ROSH HASHANAH: SELECTED THOUGHTS
Rosh Hashanah is observed on the first and second days of Tishri. It is called Yom Hadin (Day of Judgment) and marks the beginning of the Ten Days of Teshuvah, which culminate in Yom Kippur. It is a solemn day, a time of self-examination, when we reflect on our past mistakes and deeply regret our offenses against God and the hurts that we have caused others.
A MULTI-FACETED DAY
A Day of Judgment. The Talmud (Rosh Hashonah 16b) teaches that three books are opened before G-d on Rosh Hashonah: one for the wholly virtuous, one for total evildoers, and one for those in-between. The first are inscribed and sealed in the Book of Life; the second are inscribed and sealed in the Book of Death; the fate of the third is held in the balance until Yom Kippur — if they repent and are found worthy, they are inscribed for life; if not and they are found unworthy, they are inscribed for death. Hilchot Teshuvah teaches that each of us should consider ourselves in the last category. That is, each of us should consider ourselves (and the entire world) as half-meritorious and half-guilty – one sin tips the scale of guilt for ourselves and for the entire world; one mitzvah tips the scale of merit for our ourselves and the entire world.
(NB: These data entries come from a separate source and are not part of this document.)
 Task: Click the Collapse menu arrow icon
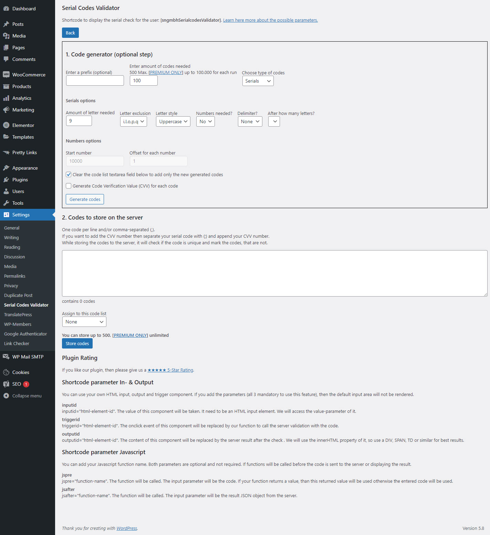click(x=6, y=396)
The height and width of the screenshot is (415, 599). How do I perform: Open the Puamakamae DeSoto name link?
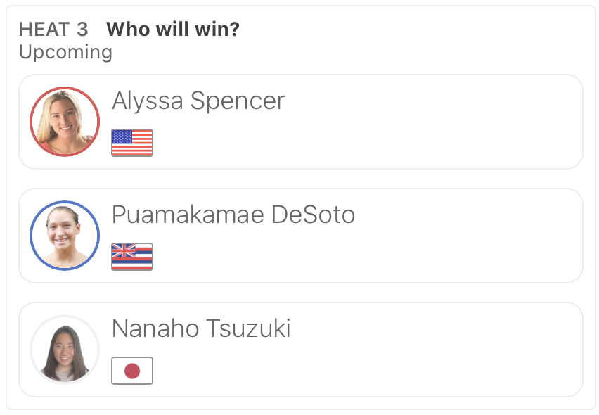click(233, 215)
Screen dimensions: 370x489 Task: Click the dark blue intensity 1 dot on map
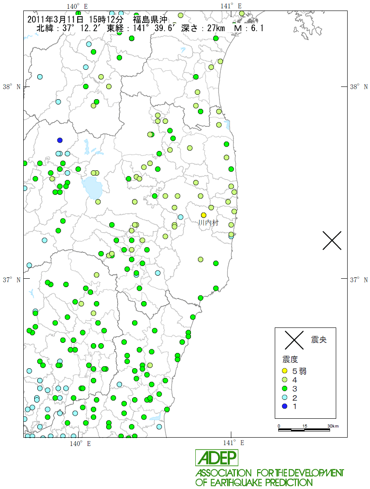coord(60,140)
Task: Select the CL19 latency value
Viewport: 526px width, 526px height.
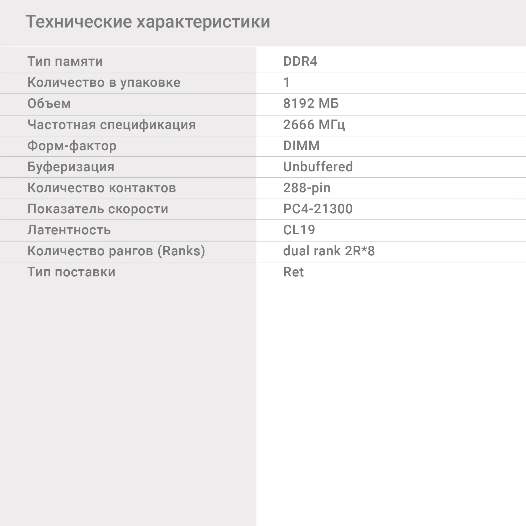Action: coord(299,230)
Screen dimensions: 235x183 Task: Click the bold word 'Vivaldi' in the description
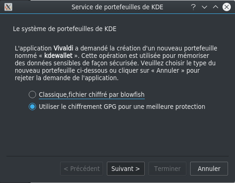(63, 48)
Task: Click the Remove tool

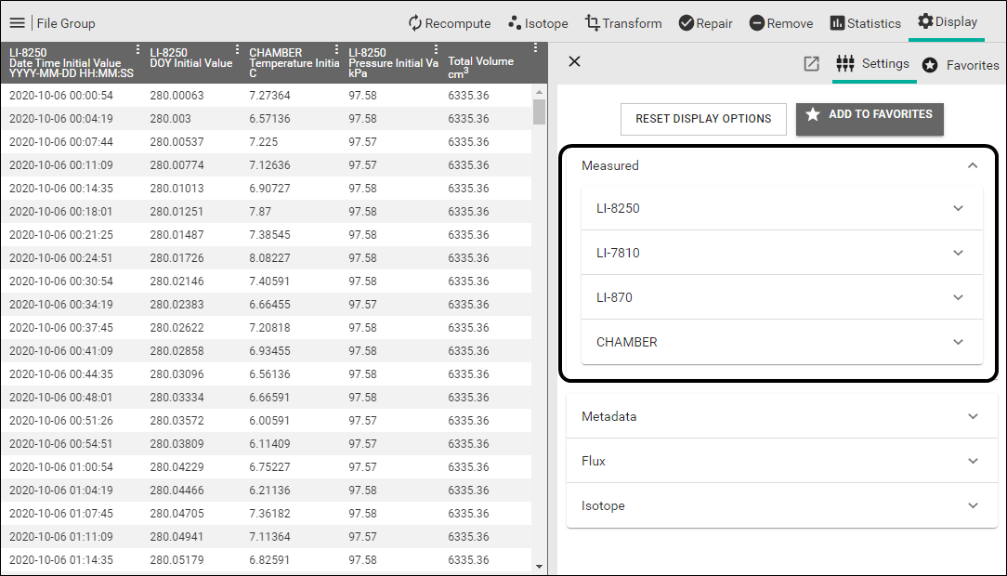Action: [780, 23]
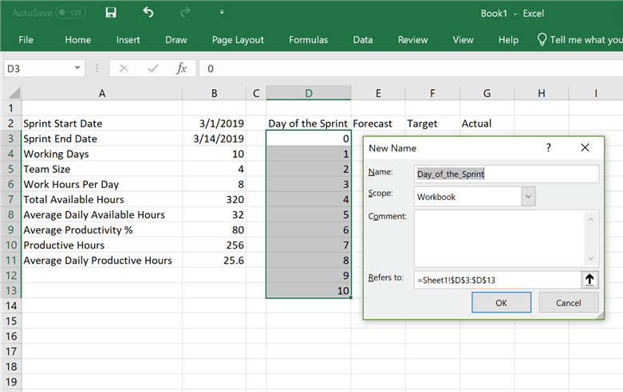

Incidentally, how can Rosh Hashonah be both a Day of Judgment and Yom Tov (i.e., a day of celebration)? While we are being judged, we know that G-d does so with kindness and to give us life; thus, we celebrate.
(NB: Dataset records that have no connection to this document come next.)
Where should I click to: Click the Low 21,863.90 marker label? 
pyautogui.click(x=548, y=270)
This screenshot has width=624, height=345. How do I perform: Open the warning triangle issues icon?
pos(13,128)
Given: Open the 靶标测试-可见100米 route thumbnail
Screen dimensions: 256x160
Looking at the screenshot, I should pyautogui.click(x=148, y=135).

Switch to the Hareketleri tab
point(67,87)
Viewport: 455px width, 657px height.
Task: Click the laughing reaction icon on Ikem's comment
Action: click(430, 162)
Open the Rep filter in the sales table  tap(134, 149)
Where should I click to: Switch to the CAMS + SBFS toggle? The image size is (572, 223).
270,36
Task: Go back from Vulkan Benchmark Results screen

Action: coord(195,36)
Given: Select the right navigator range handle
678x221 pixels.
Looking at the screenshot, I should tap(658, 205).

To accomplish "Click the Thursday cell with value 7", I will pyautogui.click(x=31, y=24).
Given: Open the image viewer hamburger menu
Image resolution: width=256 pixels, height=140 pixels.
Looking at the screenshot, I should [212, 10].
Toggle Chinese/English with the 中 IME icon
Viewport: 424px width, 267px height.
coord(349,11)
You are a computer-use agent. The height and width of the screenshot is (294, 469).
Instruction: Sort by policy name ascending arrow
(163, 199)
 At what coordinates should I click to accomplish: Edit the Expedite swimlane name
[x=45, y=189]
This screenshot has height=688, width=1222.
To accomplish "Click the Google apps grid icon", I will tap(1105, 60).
A Day On Which God Tests Our Hearts. As we recite in the Rosh Hashonah liturgy, “give praise to the One Who tests hearts on the Day Of Judgment; to the One Who reveals the depths in judgment.” As the Siach Sarfei Kodesh teaches, deep inside the heart of every Jew – even the most estranged — there is a spark of Jewishness that remains pure and perfect; this spark is reawakened and invigorated on Rosh Hashonah.
A Day Of New Beginnings. Rosh Hashonah, which occurs at the beginning of the month of Tishri, has been a time of new beginnings throughout history. Among the new beginnings ushered in by Tishri are: (a) God created Adam on the first day of Tishri (R’ Eliezer); (b) the Patriarchs were born at Tishri; (c) God remembered Sarah, Rachel and Hannah, who had been childless; (d) Joseph was freed from prison, beginning his rise to power in Egypt; and (e) the process of redemption of our ancestors in Egypt began with the end of their bondage and harsh labor. The month of Tishri is also in the autumn, a time when the harvest of the previous year has been gathered in and we take stock in order to close the books.
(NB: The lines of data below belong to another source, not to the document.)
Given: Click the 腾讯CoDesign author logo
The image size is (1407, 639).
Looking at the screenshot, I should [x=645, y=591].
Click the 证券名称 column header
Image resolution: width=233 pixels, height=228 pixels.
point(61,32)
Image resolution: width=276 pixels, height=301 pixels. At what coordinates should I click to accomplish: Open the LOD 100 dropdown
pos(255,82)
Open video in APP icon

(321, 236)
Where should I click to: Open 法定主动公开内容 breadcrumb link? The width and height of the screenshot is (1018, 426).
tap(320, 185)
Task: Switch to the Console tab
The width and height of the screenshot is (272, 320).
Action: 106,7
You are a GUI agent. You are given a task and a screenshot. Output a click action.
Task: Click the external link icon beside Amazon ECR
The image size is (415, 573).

A Day Of Personal Introspection. The knowledge that God sits in judgment of us on Rosh Hashonah, determining our collective and individual fortunes for the year to come, sobers us to do serious self-searching and reappraise our personal life. Proof of this is found in the details of the mitzvah of Shofar. This mitzvah does not prescribe an ensemble of instruments, but only one. It thus emphasizes that our orientation should be, first and foremost, on improving ourselves, and introducing sanctity into even the ordinary and commonplace of our daily lives. As Rabbi Samson Raphael Hirsch wrote, “first become a blessing to yourself so that you may be a blessing to others.” Additionally, the Shofar is symbolic of prayer/introspection in the purest form – during the entire year, we pray with our physical being (our throat, tongue, teeth and lips); on Rosh Hashonah, we pray with our spiritual essence (our breath).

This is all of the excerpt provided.